Флеминг восторгался гением своего учителя, воздавал должное его честности, он знал, что даже если Райт иногда и заблуждался, то делал это с искренним убеждением. Однако с ранней юности Флеминг поставил себе за правило никогда не упорствовать в отстаивании предвзятой идеи, если опыт доказывает обратное. Его друг, профессор Паннет, пишет: "Он не любил много разговаривать, и поэтому, когда он, наконец, решался высказать свое суждение, вы могли быть уверены, что оно будет в высшей степени умным. Проницательность и прозорливость Флеминга были вне всякого сомнения". Когда Райт в пылу красноречия слишком увлекался теоретическими выводами, Флеминг спокойно говорил ему: "Нет, патрон, так не получится". Райт с еще большим жаром продолжал свои рассуждения. Флеминг, не прерывая, выслушивал его, а потом просто повторял: "Нет, патрон, так не получится". И в самом деле "так не получалось".

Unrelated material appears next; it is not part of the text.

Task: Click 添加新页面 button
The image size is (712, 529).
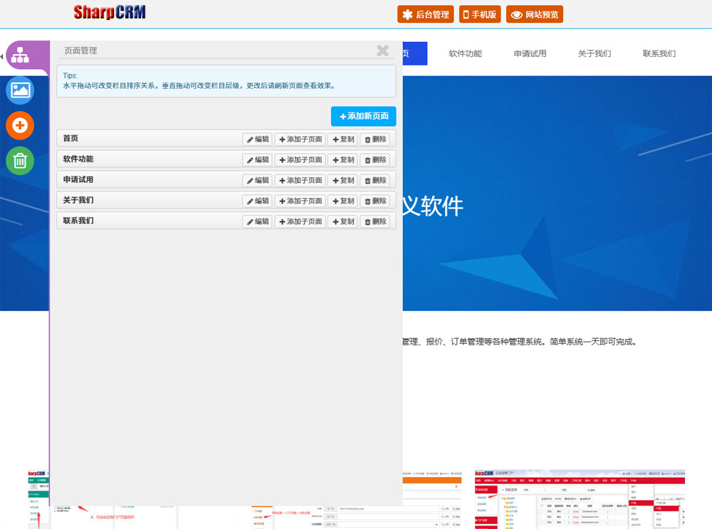Action: pos(363,116)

Хотя Флеминг своими односложными разящими репликами и прокалывал иногда слишком смело запущенный пробный шар, он сознавал, что горячее воодушевление Райта вдохновляло и его. Неукротимый, обаятельный, а порой свирепый ирландец вызывал у внешне бесстрастного шотландца чувство безграничной преданности. Противоречить Райту в его присутствии – на что Флеминг изредка решался – это одно дело, но вот подвергать сомнению идеи патрона за стенами лаборатории – совсем другое и он на это никогда не шел. Он великолепно знал, что некоторые теории Райта были очень спорны, и старался экспериментально обосновать смелые гипотезы учителя. Райт своей самоуверенностью, резкой откровенностью нажил немало врагов среди ученых. Его аппаратура подвергалась бесконечным нападкам. Флеминг с беспредельным терпением старался ее усовершенствовать. В тех случаях, когда он верил в оспариваемую теорию, он упорно работал над взятой темой и доказывал неверящим, что Старик прав.

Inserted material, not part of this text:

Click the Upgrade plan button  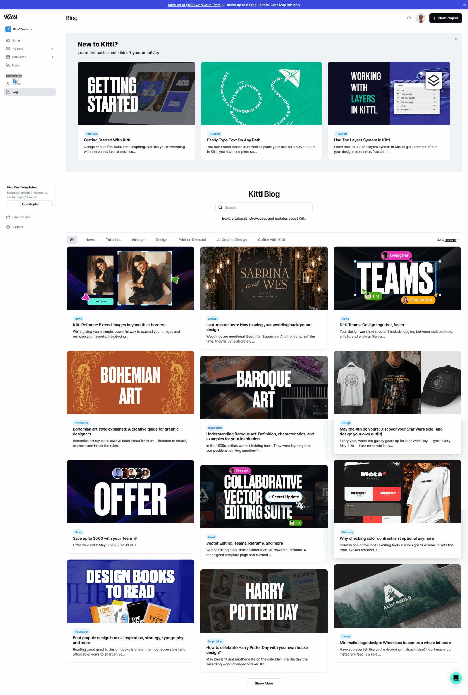[x=30, y=204]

В лаборатории Райта Флеминг многому научился. Одной из его больших жизненных удач было то, что он попал в школу такого ученого, но и Райту повезло, что рядом с ним работал этот удивительно беспристрастный и бесконечно преданный ему исследователь. Райт это знал. Хотя он, подобно многим крупным ученым, относился к уму своих учеников как к своей собственности и их работы включал в свои сообщения, он неоднократно упоминал имя Флеминга и признавал, что многим ему обязан.